# Automated Post-integration Report - Signaux Faibles
This notebook can be run after each new data integration by the [opensignauxfaibles](https://github.com/signaux-faibles/opensignauxfaibles) codebase.

In [None]:
VARIABLES = [
    "financier_court_terme",
    "interets",
    "ca",
    "equilibre_financier",
    "endettement",
    "degre_immo_corporelle",
    "liquidite_reduite",
    "poids_bfr_exploitation",
    "productivite_capital_investi",
    "rentabilite_economique",
    "rentabilite_nette",
    "cotisation",
    "cotisation_moy12m",
    "montant_part_ouvriere",
    "montant_part_ouvriere_past_1",
    "montant_part_ouvriere_past_12",
    "montant_part_ouvriere_past_2",
    "montant_part_ouvriere_past_3",
    "montant_part_ouvriere_past_6",
    "montant_part_patronale",
    "montant_part_patronale_past_1",
    "montant_part_patronale_past_12",
    "montant_part_patronale_past_2",
    "montant_part_patronale_past_3",
    "montant_part_patronale_past_6",
    "ratio_dette",
    "ratio_dette_moy12m",
    "effectif",
    "apart_heures_consommees_cumulees",
    "apart_heures_consommees",
    "paydex_nb_jours",
    "paydex_nb_jours_past_12",
]
# ces variables sont toujours requêtées
VARIABLES += ["outcome", "periode", "siret", "siren", "time_til_outcome", "code_naf"]

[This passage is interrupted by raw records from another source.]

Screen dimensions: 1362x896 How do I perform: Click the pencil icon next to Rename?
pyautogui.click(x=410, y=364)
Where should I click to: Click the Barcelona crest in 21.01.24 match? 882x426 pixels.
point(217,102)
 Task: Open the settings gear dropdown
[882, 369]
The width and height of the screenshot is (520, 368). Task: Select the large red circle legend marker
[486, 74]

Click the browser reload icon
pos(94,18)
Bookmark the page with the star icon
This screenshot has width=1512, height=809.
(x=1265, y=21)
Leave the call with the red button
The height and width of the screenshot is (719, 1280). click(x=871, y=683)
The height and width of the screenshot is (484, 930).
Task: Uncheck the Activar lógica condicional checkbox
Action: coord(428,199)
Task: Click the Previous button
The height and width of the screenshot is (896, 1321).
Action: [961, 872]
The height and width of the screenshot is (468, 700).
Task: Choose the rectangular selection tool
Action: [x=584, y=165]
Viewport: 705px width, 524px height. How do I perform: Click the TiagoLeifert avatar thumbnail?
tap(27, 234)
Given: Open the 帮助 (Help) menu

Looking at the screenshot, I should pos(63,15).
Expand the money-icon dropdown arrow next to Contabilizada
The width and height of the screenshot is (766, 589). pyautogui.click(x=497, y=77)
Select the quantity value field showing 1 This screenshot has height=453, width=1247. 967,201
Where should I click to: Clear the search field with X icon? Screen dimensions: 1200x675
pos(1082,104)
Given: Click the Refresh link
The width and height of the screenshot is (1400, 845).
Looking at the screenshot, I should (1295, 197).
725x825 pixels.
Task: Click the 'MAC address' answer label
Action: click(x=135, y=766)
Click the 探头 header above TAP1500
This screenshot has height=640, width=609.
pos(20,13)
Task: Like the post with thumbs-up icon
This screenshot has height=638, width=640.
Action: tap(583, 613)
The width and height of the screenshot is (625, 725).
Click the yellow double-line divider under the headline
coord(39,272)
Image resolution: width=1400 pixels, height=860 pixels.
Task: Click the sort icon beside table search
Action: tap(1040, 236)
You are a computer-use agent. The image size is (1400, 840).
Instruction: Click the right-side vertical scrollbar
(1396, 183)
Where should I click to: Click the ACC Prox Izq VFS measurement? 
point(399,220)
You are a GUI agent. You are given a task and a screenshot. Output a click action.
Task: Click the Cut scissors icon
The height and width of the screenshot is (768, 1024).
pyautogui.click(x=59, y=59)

## Fetch a random sample of the data

In [None]:
%config Completer.use_jedi = False
import pandas as pd

In [None]:
from predictsignauxfaibles.data import SFDataset

In [None]:
dataset = SFDataset(
    fields = VARIABLES,
    sample_size=10_000
)
dataset.fetch_data();

## Temporal Coverage and NA values

In [None]:
dataset.data.periode = pd.to_datetime(dataset.data.periode)

In [None]:
date_range = dataset.data.periode.min().date(), dataset.data.periode.max().date()
print(f"Data goes from {date_range[0]} to {date_range[1]}")

In [None]:
(dataset.data.isna().sum() / len(dataset) * 100).sort_values(ascending = False).to_frame()

## Coverage over time for selected variables

In [None]:
import matplotlib.pyplot as plt
%matplotlib inline

In [None]:
def count_na_prop(series):
    return (1 - series.isna().sum() / len(series)) * 100


fig, axs = plt.subplots(len(VARIABLES), figsize=(10, 100))
fig.tight_layout()
for i, variable in enumerate(VARIABLES):
    grouped = dataset.data.groupby(pd.Grouper(key="periode", freq="M")).agg({f"{variable}": count_na_prop})
    axs[i].set_title(f"{variable}")
    axs[i].set_ylim([0, 100])
    axs[i].plot_date(grouped.index, grouped[f"{variable}"], "-");
    axs[i].set(adjustable='box')